Much of the American West is suffering from extreme drought this year. California is running out of water and wildfires have raged through Washington, Oregon and Idaho. But there is a bright spot out West — or, rather, a green spot. In New Mexico, unusually heavy late-summer rains have transformed the landscape.
It's a remarkable sight. The high desert is normally the color of baked pie crust; now, it's emerald.
Kirt Kempter, a geologist who lives in Santa Fe, says this transformation is far from ordinary.
"We now have this green carpet covering all the mesas, the lowlands," Kempter says. "And we're just not used to seeing a pistachio-green color in the landscape out here. It's very, very unusual."
Kempter takes frequent hikes in the Piedra Lumbre, the valley of shining stone near the town of Abiquiu that captivated the artist Georgia O'Keeffe. In the shade of a pinyon pine, he looks out past 165-million-year-old cliffs of yellow cream and red, onto a positively verdant desert floor.
It's not just the yellow paperflowers, Indian paintbrush, verbena and snakeweed that have exploded. Other living things are thriving, too, Kempter says.
"The insect population is good. I've seen a tremendous surge in the swallow colonies building on the canyon cliffs," he says. "There's good food everywhere. Lots of rabbits out — coyotes then are plump and healthy. So it's just good times in the desert."
This part of the West has suffered through a punishing drought for the past three to four years. All over New Mexico, arroyos are dry. Fearsome windstorms covered everything in dust. Farmers had to pump groundwater for their chile and alfalfa fields, and cattle ranchers were forced to buy expensive hay trucked down from Colorado. The whitewater outfitters have been grumbling about low flows.

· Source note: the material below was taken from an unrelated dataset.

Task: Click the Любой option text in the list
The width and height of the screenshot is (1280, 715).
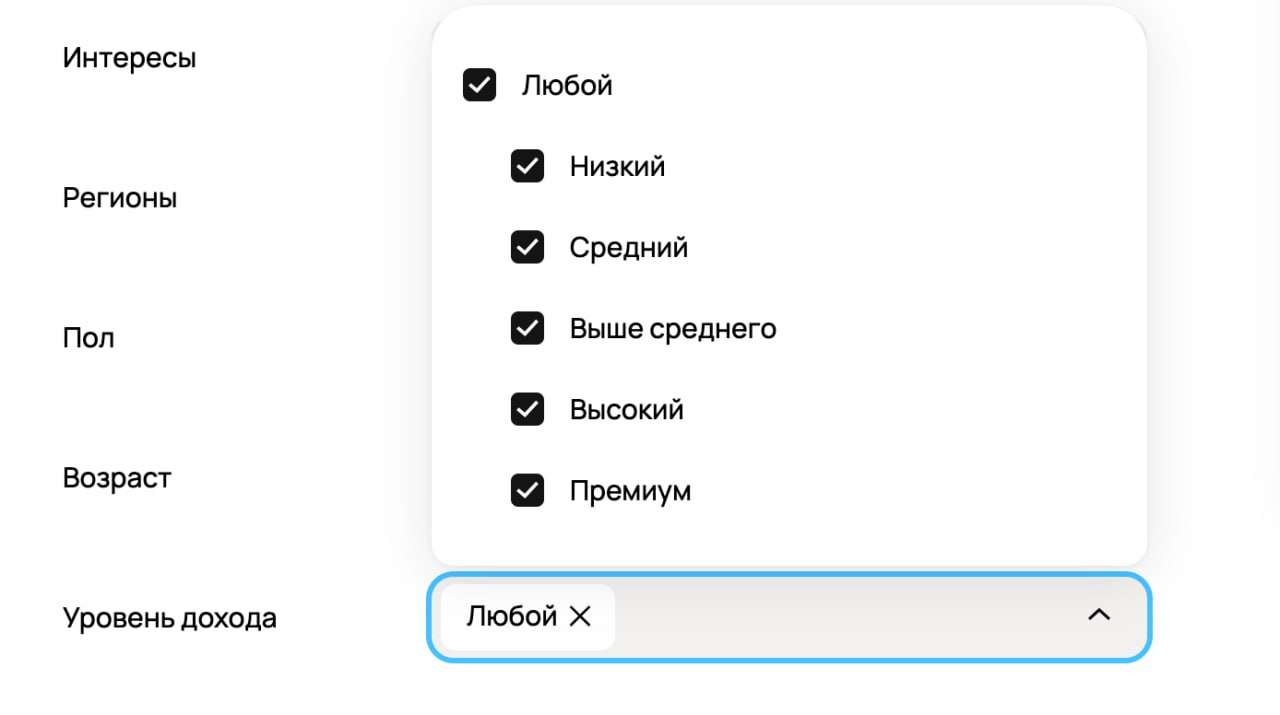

And then last month, the monsoons arrived, like an answer to a prayer.
Forecasters say the drenching rains are a result of backdoor cold fronts charging down from Colorado, colliding with monsoonal Pacific moisture coming up from the south. The National Weather Service's description of the result — "abundant moisture, slow-moving storms" — is music to the ears of New Mexicans. Every clap of thunder, too, is welcomed.
In the past few weeks, the drought map over New Mexico has turned from the deep-brown of "exceptional drought" to the sandy color of "moderate drought."
No one knows if this means the drought is over, but it has certainly raised widespread hope that the years-long dry spell may finally be easing.
Now, they pray, just bring us a thick winter snowpack.